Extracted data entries
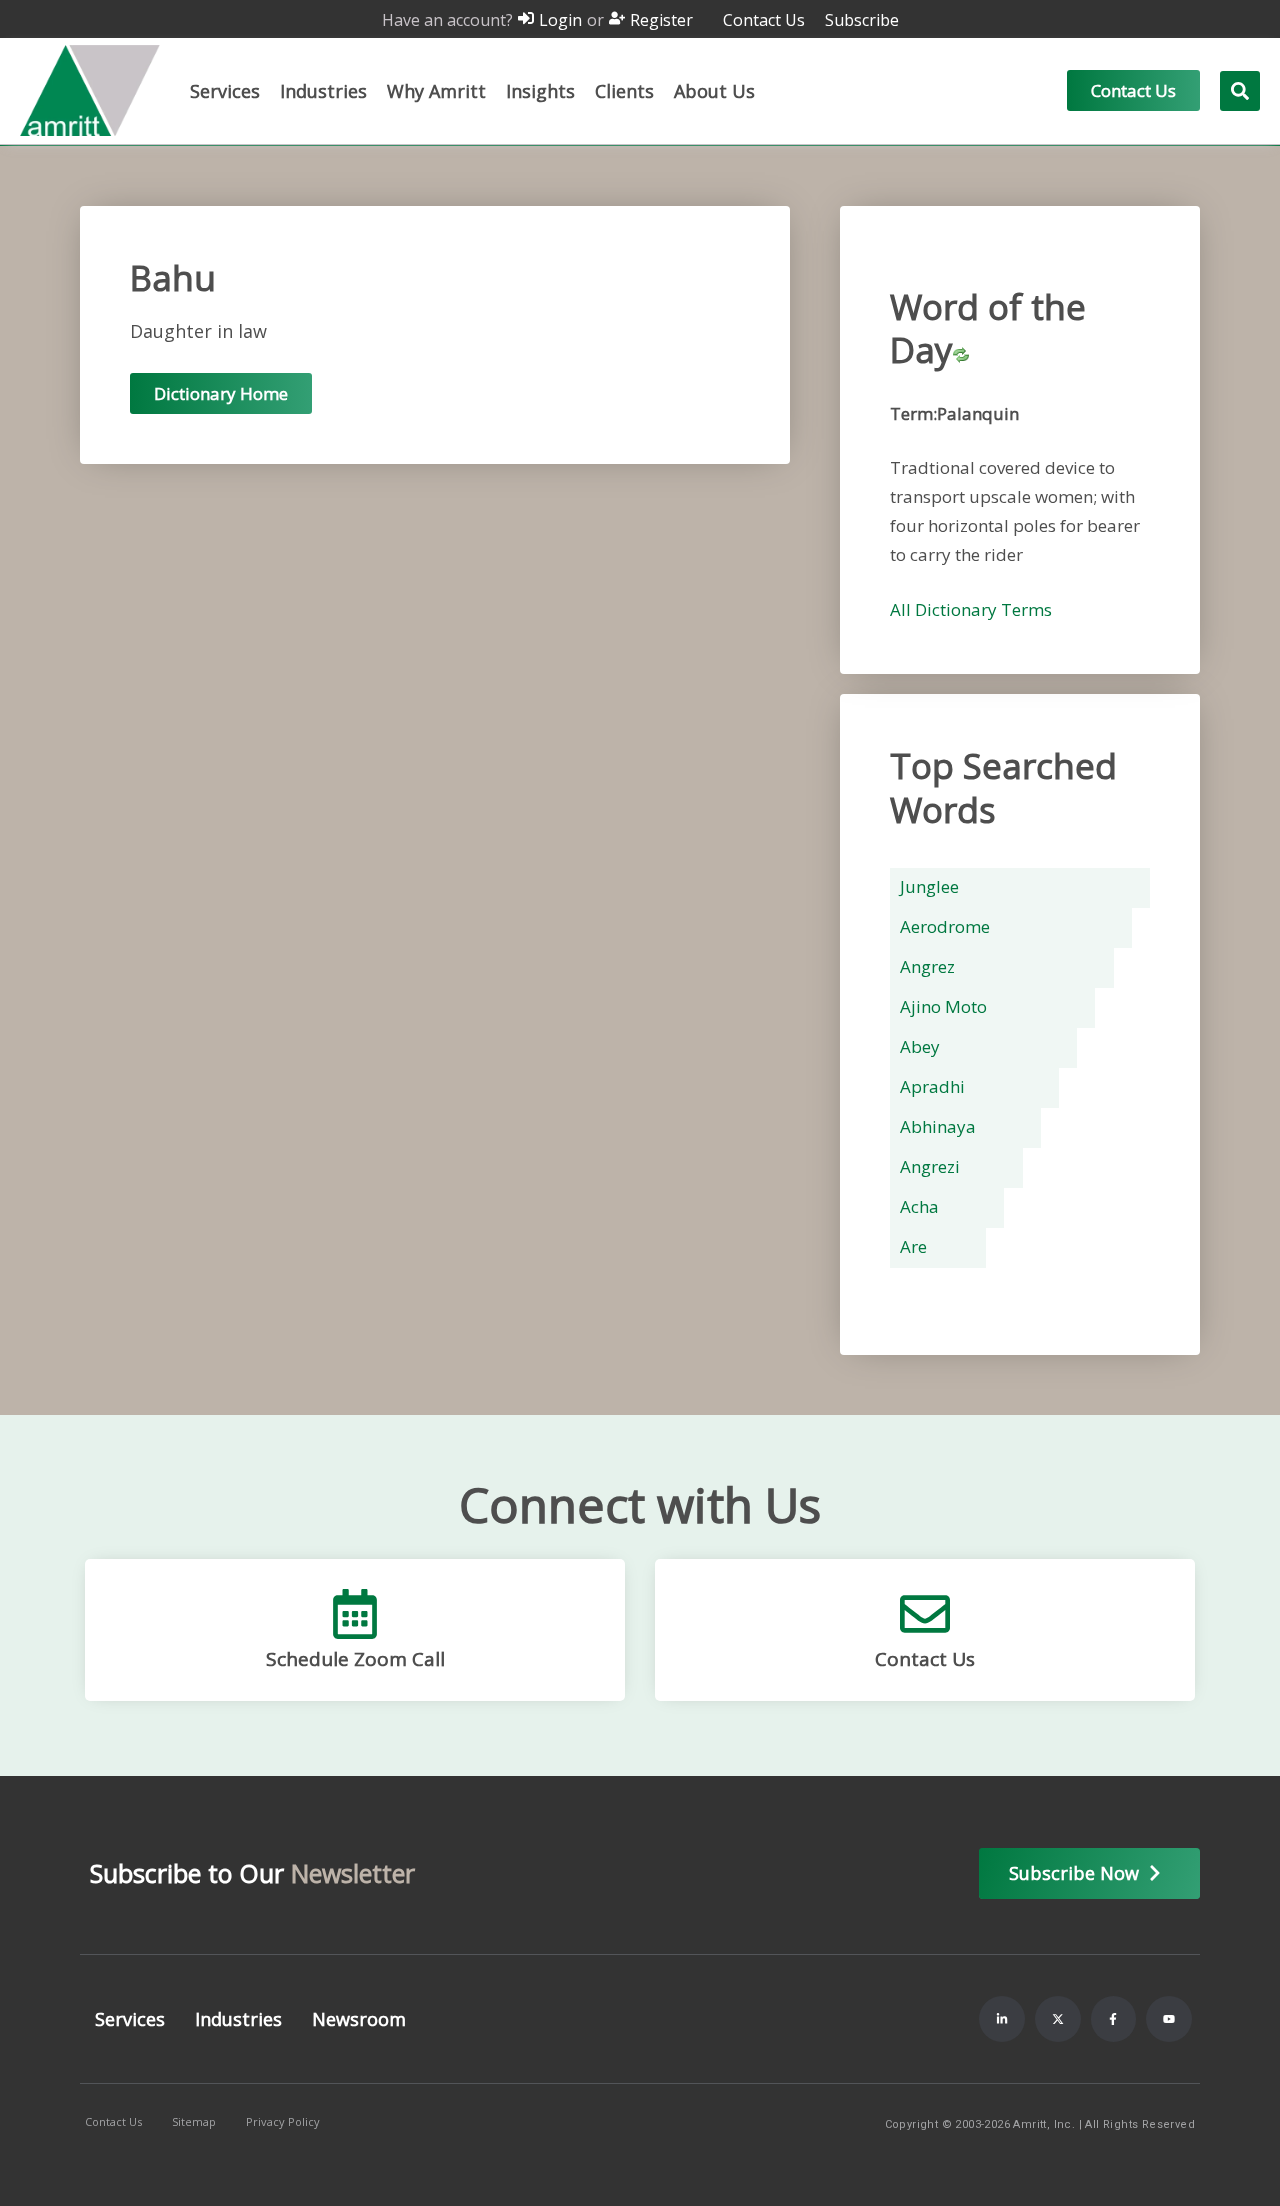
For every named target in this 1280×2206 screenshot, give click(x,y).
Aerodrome (945, 926)
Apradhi (932, 1086)
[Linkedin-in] (1002, 2019)
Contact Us (925, 1659)
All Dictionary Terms (971, 609)
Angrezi (930, 1166)
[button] (225, 91)
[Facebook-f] (1114, 2019)
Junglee (929, 886)
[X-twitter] (1058, 2019)
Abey (920, 1046)
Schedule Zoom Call (355, 1659)
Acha (919, 1206)
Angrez (927, 966)
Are (913, 1246)
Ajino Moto (943, 1006)
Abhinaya (938, 1126)
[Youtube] (1169, 2019)
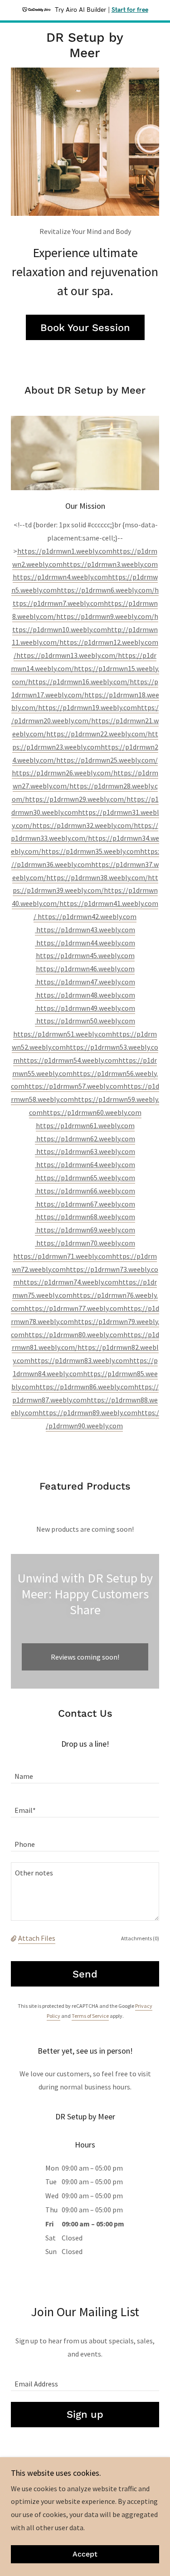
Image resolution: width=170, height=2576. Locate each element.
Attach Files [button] (36, 1938)
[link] (85, 45)
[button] (14, 1938)
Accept (85, 2554)
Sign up (85, 2414)
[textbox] (85, 1771)
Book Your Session (85, 327)
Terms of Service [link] (90, 2015)
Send (85, 1974)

• _Exercise prompt_:
Should a record include a picture, omit it from your copy and return the rest unchanged.

• _Solution_:
For every named target in this 1280×2206 screenshot, give click(x,y).
Aerodrome (945, 926)
Apradhi (932, 1086)
[Linkedin-in] (1002, 2019)
Contact Us (925, 1659)
All Dictionary Terms (971, 609)
Angrezi (930, 1166)
[button] (225, 91)
[Facebook-f] (1114, 2019)
Junglee (929, 886)
[X-twitter] (1058, 2019)
Abey (920, 1046)
Schedule Zoom Call (355, 1659)
Acha (919, 1206)
Angrez (927, 966)
Are (913, 1246)
Ajino Moto (943, 1006)
Abhinaya (938, 1126)
[Youtube] (1169, 2019)
Image resolution: width=170, height=2576. Locate each element.
Attach Files [button] (36, 1938)
[link] (85, 45)
[button] (14, 1938)
Accept (85, 2554)
Sign up (85, 2414)
[textbox] (85, 1771)
Book Your Session (85, 327)
Terms of Service [link] (90, 2015)
Send (85, 1974)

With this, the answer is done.